One year is if you are lucky and can afford it, because the system is set up so as to make it very difficult indeed to take the full year and you don’t get to ‘just be’. With your own journey of learning and adaptation into motherhood, you experience guilt at every turn. 

I feel like shit, I am tired and I should be feeling happy- GUILT

I’m not sure my baby is getting enough breastmilk/ Sleep etc- GUILT

I haven’t managed to get any washing/ washing up/ hoovering done- GUILT

I did loads of housework but my baby just cried all day to be held- GUILT 

I feel like I am not doing as well as I should be- GUILT

I am worried my partner/ mum/ dad/ siblings/ best friend/ other mums think I am a bad mum- GUILT

When I was pregnant I was worried I would struggle to return to work after my maternity leave. I knew before it began that for me a year would never be enough as I personally felt the best place for my children was at home with me rather than in a nursery. The whole of my maternity leave I dreaded the day I had to return to work and leave my baby, and would get upset thinking about it. In some ways it had an impact on the time I actually had as I spent so much of it fretting down the days rather than living in and enjoying the moment. It was a countdown.

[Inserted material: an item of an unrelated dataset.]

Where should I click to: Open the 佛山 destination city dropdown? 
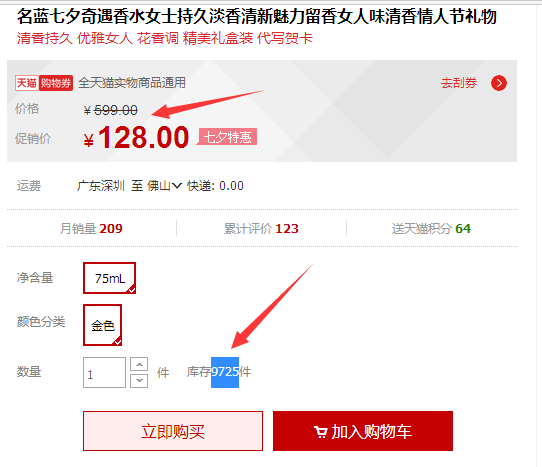[164, 186]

Anxiety about separation is very normal and very common but it just isn’t spoken about. Women are expected to bounce back into their roles with open hearts and full of energy after maternity leave, as though refreshed from a full years break. The sigh of relief from overworked colleagues who perhaps took on extra work to cover your absence as companies still often do not recruit adequate maternity cover, adding to the sense of burden women are sometimes made to feel by women having babies. As soon as you return the full dump of work responsibility thrown at your feet with often no real consideration to the physical (tiredness, sore engorged breasts, post parturition complications) and emotional impact and consequences of returning to work as a mother. 

But what about the guilt and pressure experienced whilst on maternity leave, like described in the list above?

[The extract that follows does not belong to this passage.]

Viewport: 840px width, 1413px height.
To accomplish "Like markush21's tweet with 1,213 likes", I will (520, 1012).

Synonymous with maternity leave is the very common assumption and default role that being at home with the baby equates to the full take on of domestic duties. I’m not sure it’s ever discussed explicitly but for some reason when most mums (and no doubt fathers too) are on maternity leave there is the inherited responsibility of keeping the house tidy and clean, shopping and preparing the meals. 

For many mums the reality is in order to feel like a good enough parent at home during maternity leave, mothers (mostly) are wasting and impacting their precious time with their new born by doing extra housework. In a feeling of needing to justify this time at home with your baby and show you can do it all, we put an extreme pressure on ourselves to suddenly become these domestic goddesses with the capacity of a gourmet chef, maid and cleaner, all whilst navigating new parenthood, looking after a brand new baby and trying to recuperate both emotionally and physically from the change baring a child brings.

We have this year when because we know we get one shot at it, and because we have been raised by the ideals of movies and generations past where the role of the mother is all encompassing, there is the pursuit to execute the role perfectly, without imperfections and all whilst being seen to be ‘enjoying’ the experience.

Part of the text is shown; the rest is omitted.